Multiple Odontogenic Keratocysts as Initial Manifestation of Gorlin-Goltz Syndrome: A Case Report
DOI:
https://doi.org/10.32412/pjohns.v40i.1889Keywords:
Odontogenic Keratocyst, Gorlin-Goltz Syndrome, nevoid basal cell carcinoma syndrome, jaw-cyst bifid rib syndromeAbstract
Objective: To present a rare case of a 17-year-old girl with multiple odontogenic keratocysts, skeletal abnormalities, central nervous system and cutaneous anomalies.
Methods:
Design: Case Report
Setting: Tertiary Government Training Hospital
Patient: One
Results: A 17-year-old Filipino girl presented with a one-year history of progressive left mandibular swelling. Orthopantomography revealed multiple cysts involving the mandible and maxillae. Histopathologic examination of incision biopsy specimens confirmed odontogenic keratocysts. Other physical examination findings included coarse face and multiple palmar and plantar pits. Radiologic investigations demonstrated calcification of the falx cerebri and tentorium cerebelli, bifid rib and cervicothoracic scoliosis.
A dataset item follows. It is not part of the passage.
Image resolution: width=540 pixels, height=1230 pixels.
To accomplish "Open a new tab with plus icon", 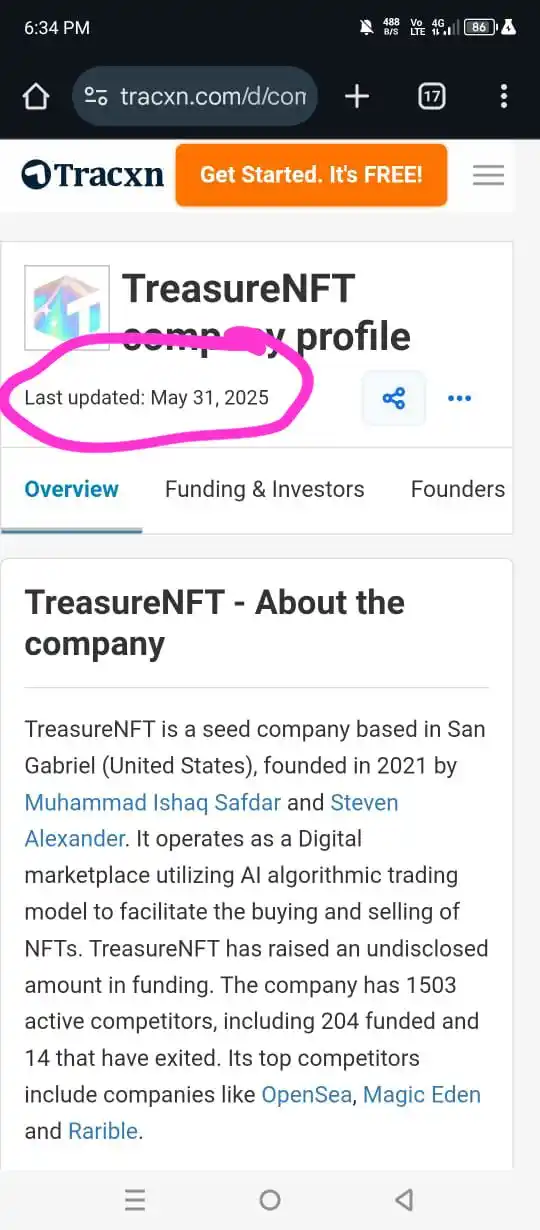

Based on clinical, radiological, and histopathological findings, a diagnosis of Gorlin-Goltz syndrome was established. The patient underwent enucleation and curettage of the cysts with peripheral ostectomy, and there was
no recurrence on repeat orthopantomography at six months and two years post-operatively. However, on the fourth year, the patient claimed there was a mandibular cyst which was not verified as she was lost to follow-up.
Conclusion: This case highlights the importance of recognizing multiple odontogenic keratocysts as a potential manifestation of Gorlin-Goltz Syndrome. Early diagnosis enables appropriate management and long term surveillance to monitor for other manifestations of this syndrome that may occur later in life.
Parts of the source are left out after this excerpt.